→ INSTRUCTIONS FOR THE TASK:
Start with the first line of the data and end with the line that holds "This screenshot has width=1512, height=802."; write out each one exactly.

(Beginning of SUPPLIED ENTRIES)

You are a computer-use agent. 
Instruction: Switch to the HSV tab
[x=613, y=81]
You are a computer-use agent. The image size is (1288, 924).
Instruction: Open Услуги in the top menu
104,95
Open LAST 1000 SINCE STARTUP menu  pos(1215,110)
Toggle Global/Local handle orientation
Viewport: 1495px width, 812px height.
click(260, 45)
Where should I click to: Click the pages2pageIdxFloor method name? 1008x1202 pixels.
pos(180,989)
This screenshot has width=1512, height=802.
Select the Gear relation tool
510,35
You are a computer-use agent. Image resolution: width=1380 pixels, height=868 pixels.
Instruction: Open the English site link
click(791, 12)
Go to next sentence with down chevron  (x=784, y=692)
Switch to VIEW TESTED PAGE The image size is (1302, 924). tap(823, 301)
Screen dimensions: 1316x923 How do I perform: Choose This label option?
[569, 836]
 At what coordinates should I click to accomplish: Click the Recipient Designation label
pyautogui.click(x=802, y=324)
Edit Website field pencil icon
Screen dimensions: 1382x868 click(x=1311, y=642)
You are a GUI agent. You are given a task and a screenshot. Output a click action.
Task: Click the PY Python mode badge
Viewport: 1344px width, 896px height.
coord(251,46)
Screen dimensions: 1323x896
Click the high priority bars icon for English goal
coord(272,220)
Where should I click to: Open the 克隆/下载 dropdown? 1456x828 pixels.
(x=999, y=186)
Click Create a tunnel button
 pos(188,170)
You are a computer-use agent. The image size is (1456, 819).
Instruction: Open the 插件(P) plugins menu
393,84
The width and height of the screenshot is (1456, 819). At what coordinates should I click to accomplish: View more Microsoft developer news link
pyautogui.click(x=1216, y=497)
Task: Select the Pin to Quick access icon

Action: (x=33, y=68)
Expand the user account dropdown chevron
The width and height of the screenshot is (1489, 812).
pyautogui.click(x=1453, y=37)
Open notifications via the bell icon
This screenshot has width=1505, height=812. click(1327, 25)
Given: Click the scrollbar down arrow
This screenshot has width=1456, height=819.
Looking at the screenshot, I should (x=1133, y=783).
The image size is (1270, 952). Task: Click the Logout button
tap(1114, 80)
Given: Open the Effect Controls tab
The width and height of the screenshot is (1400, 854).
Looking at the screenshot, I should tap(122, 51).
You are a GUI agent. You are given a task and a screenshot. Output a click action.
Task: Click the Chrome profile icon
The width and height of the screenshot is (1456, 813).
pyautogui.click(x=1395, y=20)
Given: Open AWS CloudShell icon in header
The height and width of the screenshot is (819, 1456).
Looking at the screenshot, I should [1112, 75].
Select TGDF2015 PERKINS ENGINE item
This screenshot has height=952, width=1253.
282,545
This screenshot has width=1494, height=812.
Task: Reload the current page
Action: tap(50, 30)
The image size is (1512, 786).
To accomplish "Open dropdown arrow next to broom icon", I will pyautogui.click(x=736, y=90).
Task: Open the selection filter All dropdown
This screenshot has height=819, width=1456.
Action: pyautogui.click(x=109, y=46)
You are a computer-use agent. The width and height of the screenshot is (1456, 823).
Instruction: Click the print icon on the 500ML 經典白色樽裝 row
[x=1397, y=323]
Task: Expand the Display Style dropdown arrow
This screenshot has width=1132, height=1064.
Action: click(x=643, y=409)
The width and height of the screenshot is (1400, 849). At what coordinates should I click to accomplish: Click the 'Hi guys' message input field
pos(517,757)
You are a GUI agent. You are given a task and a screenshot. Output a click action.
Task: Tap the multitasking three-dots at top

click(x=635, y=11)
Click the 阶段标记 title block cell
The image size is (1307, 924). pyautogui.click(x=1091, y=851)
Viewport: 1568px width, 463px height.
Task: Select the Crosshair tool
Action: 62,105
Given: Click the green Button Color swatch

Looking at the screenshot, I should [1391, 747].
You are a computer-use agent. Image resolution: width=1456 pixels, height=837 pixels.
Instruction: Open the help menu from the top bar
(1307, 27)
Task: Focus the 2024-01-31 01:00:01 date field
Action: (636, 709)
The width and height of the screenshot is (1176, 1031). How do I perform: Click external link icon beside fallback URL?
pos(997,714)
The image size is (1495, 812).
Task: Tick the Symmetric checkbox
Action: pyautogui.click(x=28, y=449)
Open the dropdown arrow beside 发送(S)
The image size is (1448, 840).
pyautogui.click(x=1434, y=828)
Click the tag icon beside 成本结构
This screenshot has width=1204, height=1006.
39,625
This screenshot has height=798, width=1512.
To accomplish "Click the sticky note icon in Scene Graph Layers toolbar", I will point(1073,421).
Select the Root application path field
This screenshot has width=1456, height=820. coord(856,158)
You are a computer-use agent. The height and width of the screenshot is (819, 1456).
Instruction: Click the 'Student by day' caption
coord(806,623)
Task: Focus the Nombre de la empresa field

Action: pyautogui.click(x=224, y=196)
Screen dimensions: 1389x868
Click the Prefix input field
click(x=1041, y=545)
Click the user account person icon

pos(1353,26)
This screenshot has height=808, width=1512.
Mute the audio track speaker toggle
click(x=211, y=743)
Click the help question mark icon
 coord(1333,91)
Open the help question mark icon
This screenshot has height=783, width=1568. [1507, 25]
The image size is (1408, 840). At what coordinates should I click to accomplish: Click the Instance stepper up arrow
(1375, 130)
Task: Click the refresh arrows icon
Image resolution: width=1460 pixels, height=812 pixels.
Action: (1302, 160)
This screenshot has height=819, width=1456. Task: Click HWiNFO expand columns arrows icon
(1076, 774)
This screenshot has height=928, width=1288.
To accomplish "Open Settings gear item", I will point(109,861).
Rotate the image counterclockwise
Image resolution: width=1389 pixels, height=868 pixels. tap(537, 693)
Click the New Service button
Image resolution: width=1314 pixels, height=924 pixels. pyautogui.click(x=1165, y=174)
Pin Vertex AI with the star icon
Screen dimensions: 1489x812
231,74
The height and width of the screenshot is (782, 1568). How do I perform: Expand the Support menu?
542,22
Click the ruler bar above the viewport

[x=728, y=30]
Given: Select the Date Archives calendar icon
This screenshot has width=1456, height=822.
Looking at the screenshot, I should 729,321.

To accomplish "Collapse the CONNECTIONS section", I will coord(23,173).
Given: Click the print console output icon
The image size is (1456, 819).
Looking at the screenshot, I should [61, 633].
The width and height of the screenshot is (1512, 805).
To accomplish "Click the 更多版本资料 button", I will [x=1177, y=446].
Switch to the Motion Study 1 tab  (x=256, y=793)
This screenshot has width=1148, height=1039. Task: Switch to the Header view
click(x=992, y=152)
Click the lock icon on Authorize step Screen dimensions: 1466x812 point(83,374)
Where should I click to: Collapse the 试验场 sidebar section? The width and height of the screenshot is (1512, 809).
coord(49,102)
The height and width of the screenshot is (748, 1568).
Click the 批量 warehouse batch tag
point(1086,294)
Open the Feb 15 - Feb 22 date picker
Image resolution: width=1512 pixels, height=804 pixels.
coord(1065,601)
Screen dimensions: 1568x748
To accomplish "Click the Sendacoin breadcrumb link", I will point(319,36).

(End of SUPPLIED ENTRIES)

→ ANSWER BOX:
You are a computer-use agent. 
Instruction: Switch to the HSV tab
[x=613, y=81]
You are a computer-use agent. The image size is (1288, 924).
Instruction: Open Услуги in the top menu
104,95
Open LAST 1000 SINCE STARTUP menu  pos(1215,110)
Toggle Global/Local handle orientation
Viewport: 1495px width, 812px height.
click(260, 45)
Where should I click to: Click the pages2pageIdxFloor method name? 1008x1202 pixels.
pos(180,989)
This screenshot has width=1512, height=802.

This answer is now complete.